In this article, we compare the quality (objective & subjective) and speed of LCEVC with H.264/AVC as its base-codec vs. H.264/AVC using FFmpeg. Let’s take a look at the experiments and the results, shall we?
The LCEVC Codec (MPEG-5 Part 2) or “Low Complexity Enhancement Video Coding” is one of the three new codecs being introduced by MPEG (others being VVC and EVC). LCEVC aims at increasing compression efficiency for existing codecs at little to no increase in coding complexity by using a base bitstream and an enhancement bitstream.
As described in our comprehensive guide to LCEVC, the LCEVC codec (Low Complexity Enhancement Video Coding) is “a codec to improve other codecs” with a low complexity-overhead. The LCEVC codec’s output is a combination of a “base bitstream” produced by a video codec such as AVC, HEVC, VP9, AV1, etc. along with an enhancement layer that can be used to improve the quality of the video.
If the decoder/end-device supports LCEVC, the enhancement layers are decoded, else, the base codec alone is used to decode the bitstream and the video is rendered to the user. This fallback mechanism ensures backward-compatibility and encourages roll-out of the LCEVC codec without the fear of breaking the user’s experience.
Background to this article
After writing an article on the LCEVC standard, I wanted to test it and see the results for myself. I got in touch with V-Nova (Fabio Murra, Anthony Concannon) and asked them if I can get my hands on some test software to run experiments and see the performance of LCEVC for myself. They agreed, and within a week, I started encoding using V-Nova’s LCEVC encoder and analyzing the results for myself.
Before we proceed with the codec evaluation, I’d like to highlight a few points.
- Encoders are complex and come with several tuning parameters designed to help you compress video to your liking and requirements. And, consequently, every codec comparison has its own idiosyncracies.
- I am sure that once the LCEVC standard is released and encoder implementations enter the market, you’ll see more codec comparisons like the one presented here with different sequences, tuning parameters, presets, etc. That is the nature of codec comparisons.
- I used open-source video test sequences so that others can reproduce the results I got. You can download them from Xiph.org
My goal here is to showcase the difference between the two codecs and give you an understanding of what gains are there to be had if you use LCEVC.
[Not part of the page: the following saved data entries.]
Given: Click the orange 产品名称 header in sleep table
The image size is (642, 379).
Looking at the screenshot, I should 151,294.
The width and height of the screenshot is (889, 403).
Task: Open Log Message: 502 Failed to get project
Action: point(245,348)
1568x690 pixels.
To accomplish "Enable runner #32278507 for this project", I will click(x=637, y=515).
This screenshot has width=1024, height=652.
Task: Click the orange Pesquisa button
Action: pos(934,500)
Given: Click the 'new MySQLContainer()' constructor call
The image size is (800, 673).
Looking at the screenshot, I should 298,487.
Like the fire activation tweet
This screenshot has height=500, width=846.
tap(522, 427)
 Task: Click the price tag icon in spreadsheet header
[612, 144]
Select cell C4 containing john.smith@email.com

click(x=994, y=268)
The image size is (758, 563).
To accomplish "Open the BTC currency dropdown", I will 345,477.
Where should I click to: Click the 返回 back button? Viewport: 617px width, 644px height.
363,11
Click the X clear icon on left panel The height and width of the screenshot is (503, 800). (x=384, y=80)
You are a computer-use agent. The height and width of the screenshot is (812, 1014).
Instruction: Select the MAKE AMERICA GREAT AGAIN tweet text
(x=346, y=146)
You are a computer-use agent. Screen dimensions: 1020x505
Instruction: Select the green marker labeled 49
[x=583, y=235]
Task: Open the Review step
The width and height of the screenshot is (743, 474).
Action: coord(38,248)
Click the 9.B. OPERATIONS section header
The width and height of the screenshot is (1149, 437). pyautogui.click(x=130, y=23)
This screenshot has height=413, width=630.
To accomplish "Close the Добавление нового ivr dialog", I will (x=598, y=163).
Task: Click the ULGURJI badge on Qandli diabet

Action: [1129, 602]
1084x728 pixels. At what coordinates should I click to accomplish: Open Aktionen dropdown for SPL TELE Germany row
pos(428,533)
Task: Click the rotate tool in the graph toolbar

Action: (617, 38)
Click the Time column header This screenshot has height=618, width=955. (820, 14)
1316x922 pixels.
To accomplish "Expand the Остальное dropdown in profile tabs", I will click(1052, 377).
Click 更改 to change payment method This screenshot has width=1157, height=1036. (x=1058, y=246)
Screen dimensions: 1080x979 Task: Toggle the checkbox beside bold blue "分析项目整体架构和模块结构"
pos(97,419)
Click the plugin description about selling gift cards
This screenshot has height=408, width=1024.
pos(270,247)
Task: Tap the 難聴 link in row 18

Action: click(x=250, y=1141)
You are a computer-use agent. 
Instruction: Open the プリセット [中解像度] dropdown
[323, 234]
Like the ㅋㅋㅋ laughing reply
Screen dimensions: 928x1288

With that short introduction, let’s get down to business and see how LCEVC fares in comparison to H.264/AVC.
Test Video Sequences
I chose two popular test videos to test LCEVC. They are –
1. Park Joy, 50 fps, 1080p
ParkJoy is a favorite among video compression teams, and it is interesting because of how the camera follows the actors. The camera movement gives an illusion of the people running in place with the background moving around them. ParkJoy is also characterized by highly textured grass, water, and trees that appear suddenly and close to the camera. All these elements make it a problematic sequence to compress, making the ParkJoy sequence interesting. You can download the original y4m file here.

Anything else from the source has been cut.